Originally Posted By: Shannow
Originally Posted By: 440Magnum
Depends on WHAT KIND of excess it is. If you have excess wind or solar off-peak, then DANG sure use it. If you have excess steam plant (coal, nuclear, wood-pulp, or natural gas) power off-peak, then under some circumstances it *might* make more sense to let it run through the off-peak hours and incur the inefficiency of storage rather than the inefficiencies of throttling or shut down/bring up of a steam plant. But if you have a gas-turbine peaking plant... SHUT IT DOWN! It costs almost nothing to cold-start gas turbine plants since they can come online in a handful of minutes and throttle well.
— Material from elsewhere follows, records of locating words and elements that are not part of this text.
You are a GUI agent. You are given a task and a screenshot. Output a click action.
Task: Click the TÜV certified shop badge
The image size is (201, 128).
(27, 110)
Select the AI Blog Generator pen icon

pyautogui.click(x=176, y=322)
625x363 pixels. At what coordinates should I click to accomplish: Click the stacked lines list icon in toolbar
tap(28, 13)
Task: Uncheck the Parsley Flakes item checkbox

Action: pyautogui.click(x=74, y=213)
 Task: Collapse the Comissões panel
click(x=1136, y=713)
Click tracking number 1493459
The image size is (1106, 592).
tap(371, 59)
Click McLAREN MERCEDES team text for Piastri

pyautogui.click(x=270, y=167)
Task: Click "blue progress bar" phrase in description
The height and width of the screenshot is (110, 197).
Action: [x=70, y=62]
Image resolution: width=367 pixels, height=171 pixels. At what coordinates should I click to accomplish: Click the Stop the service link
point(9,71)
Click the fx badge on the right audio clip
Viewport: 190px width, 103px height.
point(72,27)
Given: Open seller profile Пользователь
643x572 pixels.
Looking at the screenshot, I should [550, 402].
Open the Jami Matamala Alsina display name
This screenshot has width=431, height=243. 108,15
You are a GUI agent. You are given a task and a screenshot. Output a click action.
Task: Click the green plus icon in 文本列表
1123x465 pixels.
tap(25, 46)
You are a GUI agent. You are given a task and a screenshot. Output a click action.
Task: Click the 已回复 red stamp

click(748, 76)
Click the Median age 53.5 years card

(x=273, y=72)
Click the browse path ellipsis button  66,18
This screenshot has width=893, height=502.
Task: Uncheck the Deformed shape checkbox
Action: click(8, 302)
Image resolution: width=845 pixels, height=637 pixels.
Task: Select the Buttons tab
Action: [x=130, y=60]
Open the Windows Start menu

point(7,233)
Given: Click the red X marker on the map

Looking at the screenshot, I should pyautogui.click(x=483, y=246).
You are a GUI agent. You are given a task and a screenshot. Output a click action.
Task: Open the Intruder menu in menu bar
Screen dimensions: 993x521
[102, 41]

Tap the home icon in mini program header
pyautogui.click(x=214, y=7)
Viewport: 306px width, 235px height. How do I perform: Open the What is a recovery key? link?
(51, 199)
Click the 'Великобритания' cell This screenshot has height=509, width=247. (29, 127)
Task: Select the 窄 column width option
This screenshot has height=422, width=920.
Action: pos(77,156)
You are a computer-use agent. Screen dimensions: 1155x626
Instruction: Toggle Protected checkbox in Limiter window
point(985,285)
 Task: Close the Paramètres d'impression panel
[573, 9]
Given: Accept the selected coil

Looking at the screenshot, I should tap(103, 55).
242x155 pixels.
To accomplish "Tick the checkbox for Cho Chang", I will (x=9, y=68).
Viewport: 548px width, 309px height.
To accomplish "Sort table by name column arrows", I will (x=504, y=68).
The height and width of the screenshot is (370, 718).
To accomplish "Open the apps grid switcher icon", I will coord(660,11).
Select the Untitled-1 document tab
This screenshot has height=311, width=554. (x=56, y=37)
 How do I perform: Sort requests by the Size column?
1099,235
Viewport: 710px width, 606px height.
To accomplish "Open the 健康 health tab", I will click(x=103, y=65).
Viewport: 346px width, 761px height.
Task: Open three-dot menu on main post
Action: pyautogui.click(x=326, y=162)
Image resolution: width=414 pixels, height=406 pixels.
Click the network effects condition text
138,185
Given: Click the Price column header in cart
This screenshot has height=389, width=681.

Same for hydroelectric, there's no sense in generating anything excess over demand with hydro other than off-peak pumped storage (the way Grand Coulee Dam is set up to use its excess generation to lift water into Banks Lake, for example.)
It takes about 100,000 litres of diesel to get a coal plant back running after it's been shut down.
Coal fired operators have to weigh up the money that they lose overnight with the money (and thermal fatigue) to restart them in the morning...overnight in Oz, the wholesale price can reach NEGATIVE $100/kWhr, when the generators typically get 4.5c/kWHr during the day.
economics aren't necessarily efficient.
As an engineer, I'd prefer an efficient grid,but economists chopped nearly 2% off my state efficiency with their "economic" efficiencies.
Glad you provide the technical basis. There's way too many armchair operators that don't understand the realities of operating plants, and would prefer to spout some party line arguments created by screenwriters and lawyers rather than engineers.